Let me break it down into a few simple key elements that I believe are important in BI based SSIS projects. Firstly you need to be able to capture the start and end time of a particular process. Secondly, absolute traceability of the data from the source system interfaces through to the warehouse storage itself. Finally, organising the output from any logging into a known structure for later analysis.

The concept of a load ID is fairly familiar to anyone moving data out of a source into a staging database, or if you’re skipping the middle man, straight into a warehouse. The load ID can be a unique indicator based on the specific process execution that extracted the data or identifies a number of loads to different tables. In the second case the source dataset itself becomes part of the identifier.




















Typically the start load process will populate a known table in a logging environment somewhere and return to the package a Load ID. On a recent project this was built in to its own component that had properties such as the connection. The returned Load ID will get tagged onto each of the records that are written in the Data Flow Task. Using this information, along with the data source or file, you have full end to end coverage of where a record came from and where it has ended up in, for the purposes of this say, the staging database.

Obviously there’s a little more to this than just putting a script at the top and bottom of the control flow but not much more. The structure of the table that both provides the Load ID and logs the start time, end time and also the status of a particular load is pretty simple.

click on image to enlarge

There’s a bunch of other information you can attach to this table such as the package name, source server, pretty much anything you like. The important thing is capturing the core data and the real power comes from the reporting available from such a narrow dataset. Add the environment type and you can make comparisons between development, test and production performance. Add in a process identifier and you can see if one of your processes for transforming BI data is affecting a daily load task performed on one of your transactional systems.

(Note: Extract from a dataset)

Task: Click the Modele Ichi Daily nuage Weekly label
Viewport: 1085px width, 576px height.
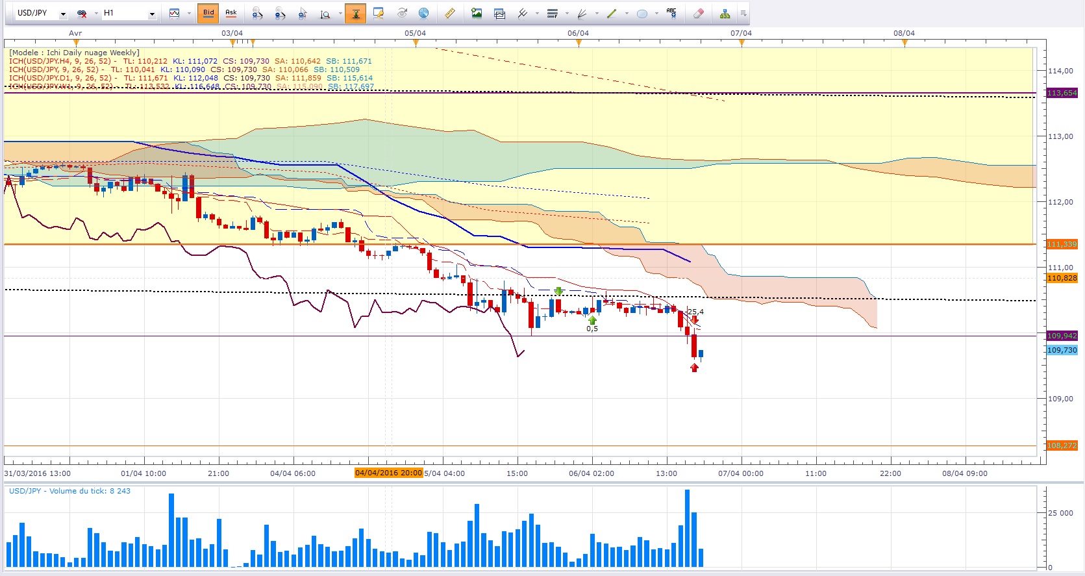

Although this provides a very simple mechanism for logging and tracking SSIS packages, that’s all it does. For even more detailed information and to track problem areas within a package, a whole new level of logging is required. That I’ll go into in another post. I am of the view that structuring logging in this fashion not only provides benefits for administration after us consultant types have cleared off site, but also speeds up implementation when you have a few simple SSIS components and a single logging database to deploy. All this and able to apply the K.I.S.S. * rule to the process.

* Keep It Simple Stupid

Wednesday, August 02, 2006

Failure - Data Source Does Not Exist..!

One of the SSIS interfaces I have been working on a project pulls data from 10 identically structured databases. The task we had was to pull data for a particular day, supplied via a parent variable, and place the data into a single file for import into the staging database of the BI infrastructure.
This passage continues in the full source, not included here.